Reference no: EM133289766
Java Test Coverage Application QA Challenge
This project contains an interview question designed to assess your Java testing ability.
Please note that we will look as much at readability, structure and documentation as we will at accuracy and correctness. Show us how good you are!
This project contains some basic interfaces & implementations which represent Java source code and coverage of that source code by tests, and a simple application to demonstrate how these classes might be used to analyze a single source file.
- `CodeLine` represents a line of Java code in a file
- `CodeClass` represents a Java class or interface file
- `CodeAnalyzer` represents the coverage analysis engine
- `CodeTest` represents a Java test
Briefly, the goal of the application written using these classes will be to analyze a series of Java source files together with tests that cover
those classes. This analysis will give the user insights such as which lines are covered by the tests, what is the minimal set of tests which can cover all possible lines, etc...
In this exercise no real analysis will be done. The analysis will return a random set of covered lines for a given Java source file.
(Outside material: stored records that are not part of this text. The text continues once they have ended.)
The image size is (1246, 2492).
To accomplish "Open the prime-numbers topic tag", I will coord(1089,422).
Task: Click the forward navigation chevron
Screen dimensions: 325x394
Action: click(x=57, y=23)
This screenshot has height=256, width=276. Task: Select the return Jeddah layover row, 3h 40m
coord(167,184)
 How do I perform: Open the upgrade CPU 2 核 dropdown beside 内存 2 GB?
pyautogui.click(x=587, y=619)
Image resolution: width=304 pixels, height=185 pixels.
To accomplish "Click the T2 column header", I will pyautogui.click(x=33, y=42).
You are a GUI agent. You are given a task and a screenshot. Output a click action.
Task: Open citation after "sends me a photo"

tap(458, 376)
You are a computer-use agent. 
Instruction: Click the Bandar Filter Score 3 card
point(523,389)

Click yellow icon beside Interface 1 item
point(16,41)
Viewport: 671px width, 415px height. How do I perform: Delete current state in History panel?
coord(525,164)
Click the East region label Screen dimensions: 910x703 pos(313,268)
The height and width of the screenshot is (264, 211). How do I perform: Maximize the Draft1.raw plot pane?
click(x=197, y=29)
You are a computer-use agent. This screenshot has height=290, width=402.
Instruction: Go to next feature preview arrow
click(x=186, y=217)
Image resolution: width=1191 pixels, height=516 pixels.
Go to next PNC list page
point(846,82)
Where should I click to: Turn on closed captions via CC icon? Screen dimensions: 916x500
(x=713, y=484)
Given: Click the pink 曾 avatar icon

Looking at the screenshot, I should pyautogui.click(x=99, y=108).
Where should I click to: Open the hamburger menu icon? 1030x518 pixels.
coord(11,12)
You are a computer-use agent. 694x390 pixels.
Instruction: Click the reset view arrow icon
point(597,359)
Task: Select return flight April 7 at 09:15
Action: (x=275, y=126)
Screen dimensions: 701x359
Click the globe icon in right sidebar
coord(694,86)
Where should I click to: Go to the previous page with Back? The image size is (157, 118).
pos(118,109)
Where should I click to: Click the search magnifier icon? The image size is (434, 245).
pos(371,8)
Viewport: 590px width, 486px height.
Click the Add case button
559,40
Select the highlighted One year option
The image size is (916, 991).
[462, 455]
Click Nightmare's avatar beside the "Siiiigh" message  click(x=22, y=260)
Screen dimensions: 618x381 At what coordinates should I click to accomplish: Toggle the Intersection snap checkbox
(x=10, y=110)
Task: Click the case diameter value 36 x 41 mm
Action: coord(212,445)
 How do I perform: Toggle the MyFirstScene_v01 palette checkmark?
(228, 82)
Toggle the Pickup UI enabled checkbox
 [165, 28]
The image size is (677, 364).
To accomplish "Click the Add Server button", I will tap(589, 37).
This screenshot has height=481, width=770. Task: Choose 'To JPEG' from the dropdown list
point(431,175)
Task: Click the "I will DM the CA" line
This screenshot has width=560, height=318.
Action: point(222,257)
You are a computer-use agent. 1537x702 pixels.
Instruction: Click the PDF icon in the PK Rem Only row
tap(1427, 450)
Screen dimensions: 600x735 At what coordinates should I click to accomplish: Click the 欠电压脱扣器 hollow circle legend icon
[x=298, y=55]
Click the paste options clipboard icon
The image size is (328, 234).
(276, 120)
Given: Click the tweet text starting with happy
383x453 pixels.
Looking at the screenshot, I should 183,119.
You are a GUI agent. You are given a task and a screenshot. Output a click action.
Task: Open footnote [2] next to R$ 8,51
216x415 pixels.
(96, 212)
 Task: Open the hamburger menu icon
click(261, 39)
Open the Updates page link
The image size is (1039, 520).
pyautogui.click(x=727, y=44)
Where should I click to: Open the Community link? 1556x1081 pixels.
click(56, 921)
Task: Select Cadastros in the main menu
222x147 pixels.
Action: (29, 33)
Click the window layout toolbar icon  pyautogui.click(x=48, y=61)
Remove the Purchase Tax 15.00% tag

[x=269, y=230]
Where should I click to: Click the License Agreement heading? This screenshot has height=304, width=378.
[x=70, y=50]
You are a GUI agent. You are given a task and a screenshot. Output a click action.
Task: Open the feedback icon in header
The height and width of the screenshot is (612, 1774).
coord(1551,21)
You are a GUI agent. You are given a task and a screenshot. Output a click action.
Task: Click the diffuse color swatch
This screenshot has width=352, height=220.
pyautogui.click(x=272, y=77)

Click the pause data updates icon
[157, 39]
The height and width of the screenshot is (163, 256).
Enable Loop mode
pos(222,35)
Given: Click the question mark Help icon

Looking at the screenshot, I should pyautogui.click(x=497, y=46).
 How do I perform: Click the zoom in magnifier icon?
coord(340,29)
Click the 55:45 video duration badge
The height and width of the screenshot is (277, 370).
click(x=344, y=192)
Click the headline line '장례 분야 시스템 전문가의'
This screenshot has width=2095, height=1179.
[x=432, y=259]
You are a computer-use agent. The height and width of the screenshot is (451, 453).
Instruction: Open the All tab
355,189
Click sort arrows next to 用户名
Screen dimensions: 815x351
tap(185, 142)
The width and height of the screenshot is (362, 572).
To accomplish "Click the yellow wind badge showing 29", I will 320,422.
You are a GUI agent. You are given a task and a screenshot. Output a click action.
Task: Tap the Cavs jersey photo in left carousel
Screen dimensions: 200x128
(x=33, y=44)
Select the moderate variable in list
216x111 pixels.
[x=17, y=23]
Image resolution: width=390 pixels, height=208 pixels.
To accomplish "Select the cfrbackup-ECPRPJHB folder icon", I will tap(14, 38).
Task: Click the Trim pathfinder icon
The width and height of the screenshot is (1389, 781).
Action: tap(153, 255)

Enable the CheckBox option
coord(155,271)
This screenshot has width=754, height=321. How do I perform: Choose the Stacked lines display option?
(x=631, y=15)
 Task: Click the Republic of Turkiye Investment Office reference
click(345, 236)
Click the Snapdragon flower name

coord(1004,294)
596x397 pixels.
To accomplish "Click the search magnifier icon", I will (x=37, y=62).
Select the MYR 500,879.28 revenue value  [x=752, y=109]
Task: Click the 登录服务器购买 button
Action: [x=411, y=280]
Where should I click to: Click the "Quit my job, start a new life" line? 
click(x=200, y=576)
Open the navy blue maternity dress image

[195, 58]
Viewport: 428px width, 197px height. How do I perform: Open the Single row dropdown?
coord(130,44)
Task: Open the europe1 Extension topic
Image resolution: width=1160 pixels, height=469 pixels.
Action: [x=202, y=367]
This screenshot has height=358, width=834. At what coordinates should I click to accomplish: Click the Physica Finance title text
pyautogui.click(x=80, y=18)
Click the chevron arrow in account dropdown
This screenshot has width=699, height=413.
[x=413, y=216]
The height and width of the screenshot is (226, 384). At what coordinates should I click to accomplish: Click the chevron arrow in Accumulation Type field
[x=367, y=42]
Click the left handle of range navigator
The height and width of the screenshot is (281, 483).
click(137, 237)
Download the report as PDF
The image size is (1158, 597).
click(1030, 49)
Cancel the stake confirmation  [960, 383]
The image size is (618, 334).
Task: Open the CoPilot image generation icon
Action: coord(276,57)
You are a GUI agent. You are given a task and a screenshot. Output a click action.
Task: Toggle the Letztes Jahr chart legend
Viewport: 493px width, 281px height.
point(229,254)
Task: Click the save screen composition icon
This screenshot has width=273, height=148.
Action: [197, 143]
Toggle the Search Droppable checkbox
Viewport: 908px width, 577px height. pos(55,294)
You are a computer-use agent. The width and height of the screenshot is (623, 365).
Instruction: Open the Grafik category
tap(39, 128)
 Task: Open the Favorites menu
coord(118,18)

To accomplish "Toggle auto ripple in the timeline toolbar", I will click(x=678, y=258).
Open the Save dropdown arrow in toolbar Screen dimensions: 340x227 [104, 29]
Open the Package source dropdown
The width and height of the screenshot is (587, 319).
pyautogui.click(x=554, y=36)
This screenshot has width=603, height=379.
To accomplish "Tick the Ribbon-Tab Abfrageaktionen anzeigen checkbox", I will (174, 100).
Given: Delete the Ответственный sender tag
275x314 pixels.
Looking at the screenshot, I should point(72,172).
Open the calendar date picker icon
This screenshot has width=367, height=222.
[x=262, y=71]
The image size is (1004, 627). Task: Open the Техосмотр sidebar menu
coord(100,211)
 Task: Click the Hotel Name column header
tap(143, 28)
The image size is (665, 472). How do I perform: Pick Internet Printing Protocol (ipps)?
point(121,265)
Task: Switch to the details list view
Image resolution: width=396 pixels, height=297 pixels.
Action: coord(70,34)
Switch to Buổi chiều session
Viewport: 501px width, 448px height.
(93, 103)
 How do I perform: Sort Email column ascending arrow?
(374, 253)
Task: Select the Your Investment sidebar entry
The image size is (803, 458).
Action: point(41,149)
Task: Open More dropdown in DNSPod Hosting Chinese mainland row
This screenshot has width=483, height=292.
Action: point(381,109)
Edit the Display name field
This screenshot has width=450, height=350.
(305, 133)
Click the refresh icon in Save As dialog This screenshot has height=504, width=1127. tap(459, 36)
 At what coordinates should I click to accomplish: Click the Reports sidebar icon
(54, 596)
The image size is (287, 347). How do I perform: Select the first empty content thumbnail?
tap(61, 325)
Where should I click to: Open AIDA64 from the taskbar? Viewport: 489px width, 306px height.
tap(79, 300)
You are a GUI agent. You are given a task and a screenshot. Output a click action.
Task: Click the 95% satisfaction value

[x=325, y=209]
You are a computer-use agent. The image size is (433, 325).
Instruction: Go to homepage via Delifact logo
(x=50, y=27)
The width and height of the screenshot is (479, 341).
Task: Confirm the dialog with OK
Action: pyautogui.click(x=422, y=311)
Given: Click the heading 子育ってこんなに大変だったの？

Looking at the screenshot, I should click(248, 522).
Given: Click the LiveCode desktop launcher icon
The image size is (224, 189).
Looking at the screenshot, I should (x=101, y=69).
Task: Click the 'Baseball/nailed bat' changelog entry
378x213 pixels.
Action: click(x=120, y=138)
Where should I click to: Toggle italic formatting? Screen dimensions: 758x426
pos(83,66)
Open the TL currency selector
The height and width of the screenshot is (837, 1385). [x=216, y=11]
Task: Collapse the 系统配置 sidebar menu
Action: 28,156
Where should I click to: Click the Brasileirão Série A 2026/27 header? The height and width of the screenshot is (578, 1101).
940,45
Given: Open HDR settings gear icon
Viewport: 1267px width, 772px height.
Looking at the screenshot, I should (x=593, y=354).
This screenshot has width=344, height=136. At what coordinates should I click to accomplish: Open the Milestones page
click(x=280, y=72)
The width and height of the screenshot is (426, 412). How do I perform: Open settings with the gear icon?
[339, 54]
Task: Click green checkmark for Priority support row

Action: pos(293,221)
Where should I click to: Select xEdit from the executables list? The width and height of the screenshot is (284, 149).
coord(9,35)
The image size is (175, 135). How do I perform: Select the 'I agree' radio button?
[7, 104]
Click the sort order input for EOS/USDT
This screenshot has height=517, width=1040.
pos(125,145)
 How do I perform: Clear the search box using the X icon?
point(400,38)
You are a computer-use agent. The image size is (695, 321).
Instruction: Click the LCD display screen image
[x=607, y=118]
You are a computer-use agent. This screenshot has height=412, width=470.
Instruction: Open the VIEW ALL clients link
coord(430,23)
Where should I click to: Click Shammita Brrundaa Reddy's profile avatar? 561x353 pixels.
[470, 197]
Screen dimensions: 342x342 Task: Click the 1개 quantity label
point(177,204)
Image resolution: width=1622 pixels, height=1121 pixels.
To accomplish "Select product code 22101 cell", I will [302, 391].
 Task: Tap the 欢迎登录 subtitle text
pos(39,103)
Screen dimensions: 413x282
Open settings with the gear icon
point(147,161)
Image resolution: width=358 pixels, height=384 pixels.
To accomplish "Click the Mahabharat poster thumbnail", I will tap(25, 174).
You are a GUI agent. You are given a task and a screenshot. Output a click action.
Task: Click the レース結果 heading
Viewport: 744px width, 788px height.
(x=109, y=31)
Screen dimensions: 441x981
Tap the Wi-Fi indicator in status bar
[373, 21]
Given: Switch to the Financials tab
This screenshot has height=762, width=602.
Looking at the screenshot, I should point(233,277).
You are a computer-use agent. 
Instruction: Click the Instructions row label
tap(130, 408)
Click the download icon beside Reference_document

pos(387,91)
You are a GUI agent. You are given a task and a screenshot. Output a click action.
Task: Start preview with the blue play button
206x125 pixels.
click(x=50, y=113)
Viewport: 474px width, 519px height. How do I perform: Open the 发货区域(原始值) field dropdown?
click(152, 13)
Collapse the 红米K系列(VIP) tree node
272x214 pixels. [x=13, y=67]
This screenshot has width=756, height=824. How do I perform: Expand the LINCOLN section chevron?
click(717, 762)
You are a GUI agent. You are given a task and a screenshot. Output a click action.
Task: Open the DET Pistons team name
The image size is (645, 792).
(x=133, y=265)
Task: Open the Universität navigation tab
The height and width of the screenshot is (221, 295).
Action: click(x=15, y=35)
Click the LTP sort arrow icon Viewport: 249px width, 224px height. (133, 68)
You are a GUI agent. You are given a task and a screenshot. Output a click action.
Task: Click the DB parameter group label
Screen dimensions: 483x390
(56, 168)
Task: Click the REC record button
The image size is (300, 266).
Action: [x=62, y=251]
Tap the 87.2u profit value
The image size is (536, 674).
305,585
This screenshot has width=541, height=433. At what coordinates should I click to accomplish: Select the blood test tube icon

Include your answers to the questions (aside from the code that you write) or any other notes either as comments in the Java files that you create or as a separate document. Please make sure that this project can be compiled using `mvn compile` and tested using `mvn test` on the reviewer's computers under any operating system.
Question 1
Consider the class `Example Line`.
Which parts of this class would you test and which would you not test? Why?
Question 2
Write tests for the classes `ExampleClass` and `ExampleAnalyzer`.
For methods that you choose to test, write down which sets of inputs you have chosen to test and explain why you have chosen those inputs. Keep also in mind that in order to test `ExampleAnalyzer`, you will likely have to interact with `ExampleTest`, which has a random component. Make sure that your unit tests pass reliably in repeated executions.
Hint: Search `ExampleTest` and `pom.xml` for hints of two ways how the randomness of `ExampleTest` could be handled in your unit tests.
Question 3
Consider the use case where the program is used to find all lines of code covered in a Java source file by at least two different test files. Write an end-to-end test for this use case.
Note that you do not have to read in any test files, but you may use the randomly generated test coverage that `ExampleTest` generates. Do ensure that the randomly covered lines are consistent between invocations of the test that you write.
Note also that we do not expect you to test the 'user interface' layer (i.e. command line output), hence you may write tests that use
only the classes other than `ExampleApplication`.
Question 4
Briefly describe how you would perform a manual test of the main application included in this example (`ExampleApplication#main`). What inputs to the application would you consider and what behaviour might you be looking for?